貴様、こんなことをしてただで済むと思っているのか!?
私が誰だかわかって言ってるのかッ!!」
「誰ってガマガエル……じゃなくて、ノトスっておっさんだろ?
もっとも、俺の中では『敵』でしかないんだが、それがどうかしたのか?」
どうしてこういう連中は、先に襲いかかろうとしておきながら、反撃された途端に逆ギレするのか。
「どうかした、だと!? お、お前、それは正気か!?
私はネレイデス侯爵家の命令で動いている人間だぞ!?
いや、そもそもお前ぇぇぇぇ!!
誰の許しをえて私の女と」
ダン!
「ひいいいいっ!?
な、なにをする! 無抵抗な人間に何をする!?」
「いやいや、いきなり意味不明なことを喚きだしたからさ」
武器を持っている父親の前でその娘を『俺の女』呼ばわりするとか、どう考えても死にたがってるとしか思えないだろ?

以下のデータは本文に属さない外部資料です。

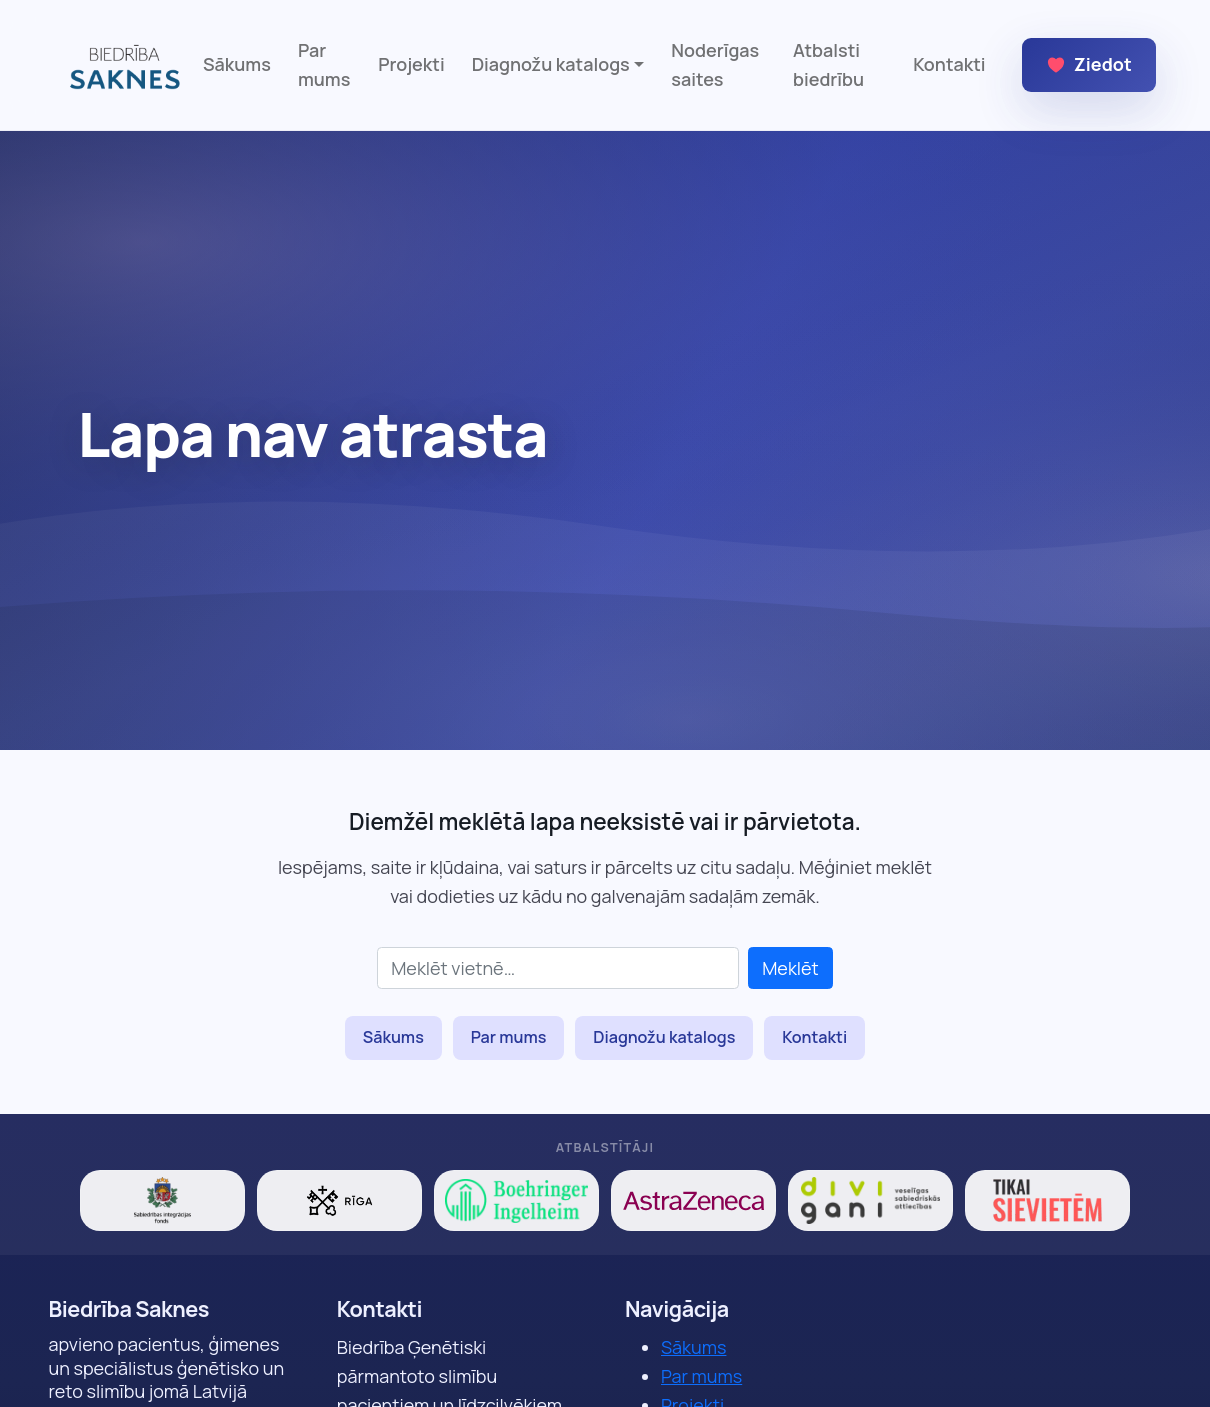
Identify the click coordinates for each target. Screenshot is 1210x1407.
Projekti (411, 64)
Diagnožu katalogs (664, 1037)
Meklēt (790, 968)
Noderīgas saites (715, 64)
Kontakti (949, 64)
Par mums (324, 64)
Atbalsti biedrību (828, 64)
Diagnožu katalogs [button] (551, 64)
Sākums (237, 64)
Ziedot (1089, 64)
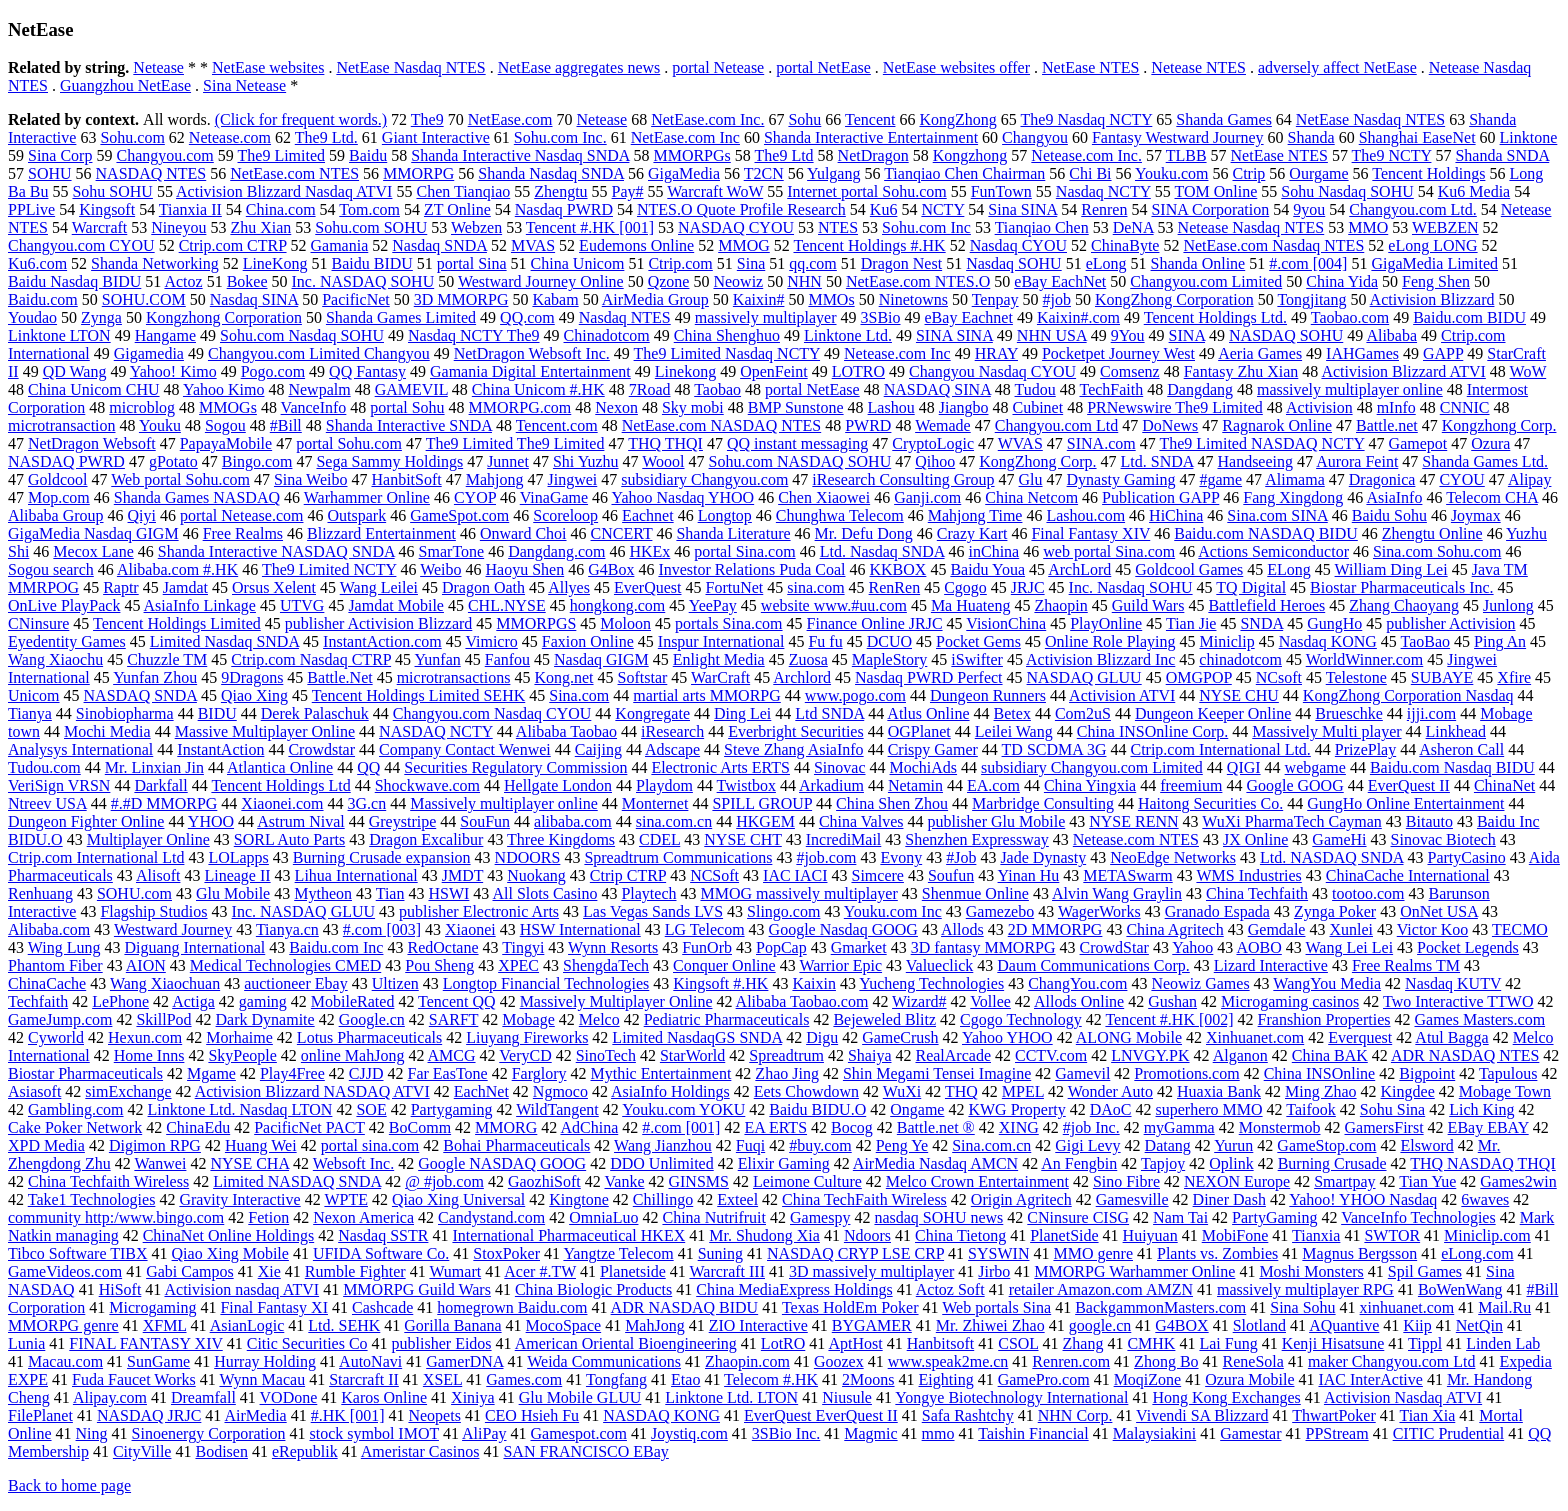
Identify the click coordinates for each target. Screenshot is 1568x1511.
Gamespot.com (579, 1433)
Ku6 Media (1474, 191)
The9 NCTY (1392, 155)
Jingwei (572, 479)
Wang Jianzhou (663, 1145)
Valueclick (940, 965)
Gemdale (1277, 929)
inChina (994, 551)
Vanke (625, 1181)
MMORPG (418, 173)
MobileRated (353, 1001)
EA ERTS (775, 1127)
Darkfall (160, 785)
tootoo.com (1368, 893)
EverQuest (648, 587)
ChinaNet (1504, 785)
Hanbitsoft (941, 1343)
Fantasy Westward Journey (1178, 137)
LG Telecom (705, 929)
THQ (961, 1091)
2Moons (868, 1379)
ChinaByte (1125, 245)
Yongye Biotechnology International (1011, 1397)
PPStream (1337, 1433)
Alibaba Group (56, 515)
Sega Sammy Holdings (389, 461)
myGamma (1179, 1127)
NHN (804, 281)
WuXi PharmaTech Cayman (1292, 821)
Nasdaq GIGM (601, 659)
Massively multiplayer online (504, 803)
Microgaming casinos (1290, 1001)
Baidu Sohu (1389, 515)
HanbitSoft (406, 479)
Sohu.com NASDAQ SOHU (800, 461)
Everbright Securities (796, 731)
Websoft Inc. (353, 1163)
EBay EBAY (1488, 1127)
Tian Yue (1427, 1181)
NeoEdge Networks (1173, 857)
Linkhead (1456, 731)
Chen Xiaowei (824, 497)
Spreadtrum (786, 1055)
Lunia (26, 1343)
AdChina (589, 1127)
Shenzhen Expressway (977, 839)
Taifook (1311, 1109)
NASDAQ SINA (937, 389)
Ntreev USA (47, 803)
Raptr (121, 587)
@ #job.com (444, 1181)
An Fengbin (1079, 1163)
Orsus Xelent (274, 587)
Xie (269, 1271)
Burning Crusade (1332, 1163)
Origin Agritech (1021, 1199)
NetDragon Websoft (92, 443)
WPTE (346, 1199)
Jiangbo (964, 407)
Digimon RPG (155, 1145)
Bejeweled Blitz (884, 1019)
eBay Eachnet (969, 317)
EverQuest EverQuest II (821, 1415)
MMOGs (228, 407)
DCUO (889, 641)
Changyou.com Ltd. (1413, 209)
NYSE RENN (1133, 821)
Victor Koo (1432, 929)
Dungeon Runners (988, 695)
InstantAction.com (382, 641)
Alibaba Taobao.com (802, 1001)
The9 (427, 119)
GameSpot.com (459, 515)
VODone (289, 1397)
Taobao (717, 389)
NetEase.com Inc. (707, 119)
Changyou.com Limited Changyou (319, 353)
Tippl (1425, 1343)
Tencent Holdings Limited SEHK (419, 695)
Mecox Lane (93, 551)
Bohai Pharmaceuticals (516, 1145)
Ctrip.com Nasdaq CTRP (311, 659)
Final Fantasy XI (274, 1307)
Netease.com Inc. (1086, 155)
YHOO (211, 821)
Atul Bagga (1451, 1037)
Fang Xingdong (1293, 497)
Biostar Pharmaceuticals (85, 1073)
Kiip (1417, 1325)
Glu (1031, 479)
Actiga (193, 1001)
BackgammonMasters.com (1160, 1307)
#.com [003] (382, 929)
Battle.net (1387, 425)
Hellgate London (558, 785)
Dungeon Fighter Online (86, 821)
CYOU (1461, 479)
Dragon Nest (901, 263)
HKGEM (765, 821)
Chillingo (663, 1199)
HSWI (448, 893)
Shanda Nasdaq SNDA (551, 173)
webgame (1315, 767)
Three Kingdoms (561, 839)
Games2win (1518, 1181)
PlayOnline (1106, 623)
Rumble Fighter (355, 1271)
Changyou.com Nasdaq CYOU (492, 713)
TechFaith (1111, 389)
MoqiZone (1148, 1379)
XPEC (518, 965)
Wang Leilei (379, 587)
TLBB (1186, 155)
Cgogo (965, 587)
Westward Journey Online (541, 281)
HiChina (1176, 515)
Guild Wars (1148, 605)
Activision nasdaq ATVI (241, 1289)
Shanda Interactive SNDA (409, 425)
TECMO (1520, 929)
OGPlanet (919, 731)
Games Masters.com (1479, 1019)
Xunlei (1351, 929)
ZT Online (457, 209)
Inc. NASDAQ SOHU (363, 281)
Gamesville (1132, 1199)
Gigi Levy (1087, 1145)
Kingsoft (107, 209)
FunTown (1001, 191)
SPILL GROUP (762, 803)
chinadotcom (1240, 659)
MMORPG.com (520, 407)
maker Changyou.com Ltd (1392, 1361)
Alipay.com (110, 1397)
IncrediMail (844, 839)
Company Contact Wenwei (465, 749)
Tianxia (1316, 1235)
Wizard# (919, 1001)
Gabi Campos (190, 1271)
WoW (1528, 371)
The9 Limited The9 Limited (515, 443)
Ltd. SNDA (1157, 461)
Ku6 (884, 209)
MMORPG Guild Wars (417, 1289)
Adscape (672, 749)
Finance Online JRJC (875, 623)
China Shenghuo (727, 335)
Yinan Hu (1029, 875)
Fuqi (750, 1145)
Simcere (877, 875)
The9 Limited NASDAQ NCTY (1261, 443)
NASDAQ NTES (151, 173)
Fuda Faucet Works (134, 1379)
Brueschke (1349, 713)
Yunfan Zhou (155, 677)
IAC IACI (795, 875)
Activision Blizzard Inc (1100, 659)
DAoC (1111, 1109)
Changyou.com (164, 155)
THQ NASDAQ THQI (1482, 1163)
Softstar (643, 677)
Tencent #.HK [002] (1169, 1019)
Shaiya (870, 1055)
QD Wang (75, 371)
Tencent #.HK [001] (590, 227)
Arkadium (831, 785)
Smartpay (1344, 1181)
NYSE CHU (1239, 695)
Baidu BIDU (372, 263)
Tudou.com (44, 767)
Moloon (625, 623)
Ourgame (1318, 173)
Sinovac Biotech (1443, 839)
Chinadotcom (607, 335)
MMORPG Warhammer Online (1134, 1271)
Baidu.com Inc (336, 947)
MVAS (533, 245)
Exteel (737, 1199)
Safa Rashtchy (968, 1415)
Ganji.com (927, 497)
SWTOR (1392, 1235)
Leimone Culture (807, 1181)
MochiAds (924, 767)
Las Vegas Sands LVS (653, 911)
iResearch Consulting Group (903, 479)
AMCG (452, 1055)
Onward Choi (523, 533)
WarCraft (720, 677)
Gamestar (1250, 1433)
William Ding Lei (1391, 569)
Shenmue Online (975, 893)
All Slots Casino (544, 893)
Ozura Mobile (1249, 1379)
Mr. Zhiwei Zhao (990, 1325)
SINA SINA (954, 335)
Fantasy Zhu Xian (1241, 371)
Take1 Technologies (92, 1199)
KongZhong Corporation (1174, 299)
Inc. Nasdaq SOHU (1131, 587)
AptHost (855, 1343)
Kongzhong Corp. (1499, 425)
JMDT (463, 875)
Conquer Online (724, 965)
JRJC (1028, 587)
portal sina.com (370, 1145)
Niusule (847, 1397)
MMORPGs (691, 155)
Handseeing (1255, 461)
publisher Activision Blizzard (379, 623)
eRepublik (305, 1451)
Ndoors (867, 1235)
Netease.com (230, 137)
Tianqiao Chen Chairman (964, 173)
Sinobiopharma (125, 713)
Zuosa (808, 659)
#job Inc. (1091, 1127)
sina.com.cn (674, 821)
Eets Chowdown (806, 1091)
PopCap (781, 947)
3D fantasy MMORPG (983, 947)
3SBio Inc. (786, 1433)
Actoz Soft (950, 1289)
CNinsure (38, 623)
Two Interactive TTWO (1458, 1001)
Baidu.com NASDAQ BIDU (1266, 533)
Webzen (476, 227)
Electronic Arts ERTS (720, 767)
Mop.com (59, 497)
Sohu (804, 119)
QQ (368, 767)
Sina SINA (1022, 209)
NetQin (1479, 1325)
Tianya (30, 713)
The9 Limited (282, 155)
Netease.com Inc (897, 353)
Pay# (628, 191)
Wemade (943, 425)
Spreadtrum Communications (678, 857)
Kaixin (814, 983)
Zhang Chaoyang (1404, 605)
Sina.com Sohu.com (1437, 551)
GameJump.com (60, 1019)
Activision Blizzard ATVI (1403, 371)
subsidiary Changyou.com (704, 479)
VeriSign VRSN (59, 785)
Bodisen (221, 1451)
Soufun (951, 875)
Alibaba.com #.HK (177, 569)
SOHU (50, 173)
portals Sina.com (729, 623)
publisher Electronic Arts (479, 911)
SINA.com (1101, 443)
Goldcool (58, 479)
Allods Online (1079, 1001)
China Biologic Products (593, 1289)
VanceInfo (314, 407)
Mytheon (323, 893)
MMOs (831, 299)
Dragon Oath (483, 587)
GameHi (1339, 839)
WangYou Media (1327, 983)
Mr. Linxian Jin (154, 767)
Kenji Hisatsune (1333, 1343)
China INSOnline (1320, 1073)
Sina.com (579, 695)
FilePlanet (40, 1415)
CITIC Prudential (1449, 1433)
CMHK (1151, 1343)
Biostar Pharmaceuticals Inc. (1402, 587)
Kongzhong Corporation (224, 317)
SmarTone (452, 551)
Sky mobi (693, 407)
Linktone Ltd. (848, 335)
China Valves (861, 821)
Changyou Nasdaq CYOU (992, 371)
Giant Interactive (436, 137)
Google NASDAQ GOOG (502, 1163)
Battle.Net (339, 677)
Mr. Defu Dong (864, 533)
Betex (1012, 713)
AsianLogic (247, 1325)
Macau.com (65, 1361)
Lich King (1481, 1109)
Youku (160, 425)
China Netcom (1031, 497)
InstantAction (220, 749)
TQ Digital (1251, 587)
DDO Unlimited (662, 1163)
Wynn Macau (262, 1379)
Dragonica (1382, 479)
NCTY (942, 209)
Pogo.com (273, 371)
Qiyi (142, 515)
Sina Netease (244, 85)
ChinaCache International (1408, 875)
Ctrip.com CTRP (233, 245)
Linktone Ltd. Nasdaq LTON (240, 1109)
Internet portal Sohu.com (867, 191)
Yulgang (833, 173)
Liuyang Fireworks (527, 1037)
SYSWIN (998, 1253)
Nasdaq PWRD (564, 209)
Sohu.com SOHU (371, 227)
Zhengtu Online (1432, 533)
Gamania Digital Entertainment (530, 371)
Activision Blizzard (1432, 299)
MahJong (655, 1325)
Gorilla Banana (452, 1325)
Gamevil (1082, 1073)
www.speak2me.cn (948, 1361)
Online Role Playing (1110, 641)
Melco (599, 1019)
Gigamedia (149, 353)
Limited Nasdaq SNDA (224, 641)
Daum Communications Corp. (1093, 965)
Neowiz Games (1200, 983)
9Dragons (252, 677)
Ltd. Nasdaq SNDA (882, 551)
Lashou (891, 407)
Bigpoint (1427, 1073)
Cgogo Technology (1021, 1019)
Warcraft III (727, 1271)
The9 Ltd (784, 155)
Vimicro (491, 641)
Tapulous (1508, 1073)
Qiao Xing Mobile (230, 1253)
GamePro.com (1044, 1379)
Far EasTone (448, 1073)
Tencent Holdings (1428, 173)
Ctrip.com (680, 263)
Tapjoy (1163, 1163)
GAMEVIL (411, 389)
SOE (371, 1109)
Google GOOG (1294, 785)
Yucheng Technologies (931, 983)
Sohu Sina (1392, 1109)
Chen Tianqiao (463, 191)
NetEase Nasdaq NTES (410, 67)
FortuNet (734, 587)
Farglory (539, 1073)
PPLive (31, 209)
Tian (390, 893)
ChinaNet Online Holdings (229, 1235)
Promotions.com (1186, 1073)
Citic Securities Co (307, 1343)
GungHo (1334, 623)
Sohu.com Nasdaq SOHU (302, 335)
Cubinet (1037, 407)
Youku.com (1172, 173)
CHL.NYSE (507, 605)
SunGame (158, 1361)
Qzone (669, 281)
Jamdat (185, 587)
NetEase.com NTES (294, 173)
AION (146, 965)
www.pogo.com (855, 695)
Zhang (1083, 1343)
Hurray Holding (265, 1361)
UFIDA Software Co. (381, 1253)
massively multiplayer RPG (1305, 1289)
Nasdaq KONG (1328, 641)
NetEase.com (510, 119)
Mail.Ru (1504, 1307)
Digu (822, 1037)
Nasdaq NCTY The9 (474, 335)
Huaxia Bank (1219, 1091)
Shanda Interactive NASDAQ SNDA (276, 551)
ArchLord (1079, 569)
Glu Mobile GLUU (580, 1397)
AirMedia (255, 1415)
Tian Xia (1427, 1415)
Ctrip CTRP (628, 875)
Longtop (725, 515)
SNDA (1261, 623)
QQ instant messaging (797, 443)
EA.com (993, 785)
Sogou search (51, 569)
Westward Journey (173, 929)
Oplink (1231, 1163)
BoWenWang (1460, 1289)
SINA (1187, 335)
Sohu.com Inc (926, 227)
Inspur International (721, 641)
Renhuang (40, 893)
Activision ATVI (1122, 695)
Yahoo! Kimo (173, 371)
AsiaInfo (1394, 497)
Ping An (1500, 641)
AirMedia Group (655, 299)
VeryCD (525, 1055)
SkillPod (163, 1019)
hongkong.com (618, 605)
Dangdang (1200, 389)
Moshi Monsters (1311, 1271)
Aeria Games (1260, 353)
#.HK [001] (348, 1415)
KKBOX (898, 569)
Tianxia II (190, 209)
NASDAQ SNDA (140, 695)
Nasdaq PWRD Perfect (929, 677)
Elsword (1426, 1145)
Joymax (1476, 515)
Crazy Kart (972, 533)
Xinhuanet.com (1255, 1037)
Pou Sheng (439, 965)
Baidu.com (43, 299)
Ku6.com (37, 263)
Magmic (870, 1433)
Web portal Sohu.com (180, 479)
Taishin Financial (1033, 1433)
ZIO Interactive (758, 1325)
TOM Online (1216, 191)
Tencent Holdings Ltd (280, 785)
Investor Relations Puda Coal (751, 569)
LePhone (120, 1001)
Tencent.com (557, 425)
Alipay (1530, 479)
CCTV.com (1051, 1055)
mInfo (1396, 407)
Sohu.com (132, 137)
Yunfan (438, 659)
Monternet (655, 803)
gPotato (173, 461)
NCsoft (1279, 677)
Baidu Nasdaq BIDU (74, 281)
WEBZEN (1445, 227)
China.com (281, 209)
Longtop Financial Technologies (546, 983)
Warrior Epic (840, 965)
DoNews (1170, 425)
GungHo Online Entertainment (1405, 803)
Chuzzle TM (167, 659)
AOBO (1258, 947)
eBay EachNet (1060, 281)
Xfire (1514, 677)
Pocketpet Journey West (1118, 353)
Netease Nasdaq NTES (1251, 227)
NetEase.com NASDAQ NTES (722, 425)
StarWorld (692, 1055)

「というかジーナさん、あのカエルおやじのこと何か知ってる?」
「まったく知らない!」
「じ、ジーナ!!
『あの女』から婚約の話は聞いているはずだろうが!?
お前のために、私がどれだけの金をあいつに出したと思ってるんだ!!
それなのに! それなのに知らない間に見知らぬ男を連れ込みやがってっ!!」
……あれ?
なんだろう、なんとなく既視感のある話が……。
「まさかと思うけどあんた、自分は『ジーナさんの叔父だ!』とか言い出さないよな?」
「な、なんだお前……それを知っていて、私にこんな仕打ちをしたのか!?」
「いやいやいや!! それはない、それだけはない。
だってあんた、どう見ても四十過ぎ、下手したら五十も越えてるカエルおやじだろ!?」
顔だってパーツの数以外は似ても似つかないし!
もしかしてあれか? 悪い魔法使いにそんな姿に――
「ふざけるな! 私はまだ二十五だ!
それをさっきからおっさんおっさんと無礼な!!」
などと、現在も意味不明な供述を繰り返しており。
……なんというか、世間って狭いな!
てか『私怨もなく』どころか、『私怨(逆恨み)しかない』犯行だったようだ。